Black Sabbath – The Music Of Mother Nature
23rd April 2013
According to expert gardener Chris Beardshaw of England, plants love Black Sabbath just as much as metalheads do! The garden guru recently began an experimental program to analyze the reaction of plants when exposed to music, and according to the gardener’s studies, the tasty jams of Black Sabbath “worked wonders on a greenhouse full of plants.”
Beardshaw set up four separate greenhouses while conducting the melodic project. Each greenhouse was subjected to different brands of music, and heavy metal served as the preferred music of mother nature. “We set up four glasshouses with different sorts of music in to see what happened to the plants,” Beardshaw tells the Guardian. “We had one that was silent – that was a control house – and we had one that was played classical music, we had one that was played Cliff Richard and we had one that was played Black Sabbath … It was alstroemerias we were growing and we bombarded these glasshouses with sound for the life of the plant.”

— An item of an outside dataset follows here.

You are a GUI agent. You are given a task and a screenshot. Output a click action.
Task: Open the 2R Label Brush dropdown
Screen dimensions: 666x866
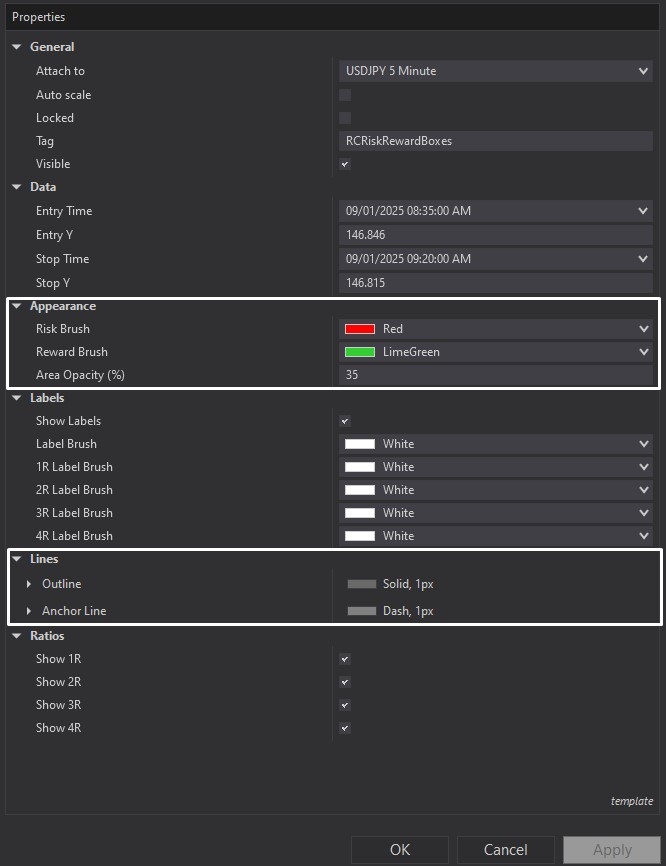pyautogui.click(x=645, y=490)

Beardshaw continues, “We were measuring incidence of pest and disease, we were measuring inter-nodal distance, we were measuring the floriferous nature of them and that sort of thing and so the one that was grown as a control house grew really well as you’d expect. The one that was grown with classical music — a soft, almost a caressing of the plant when it is hit with that sort of soundwave — those grew slightly shorter because of the soundwaves bombarding them and were slightly more floriferous and there was slightly less pest and disease. And the ones with Black Sabbath — great big, thumping noise, rowdy music — they were the shortest, but they had the best flowers and the best resistance to pest and disease.”
Unsurprisingly, the plants exposed to the supermarcado melodies of Cliff Richard all died! “The alstroemerias in the Cliff Richard house all died,” confirms Beardshaw. “Sabotage was suspected but we couldn’t prove it.”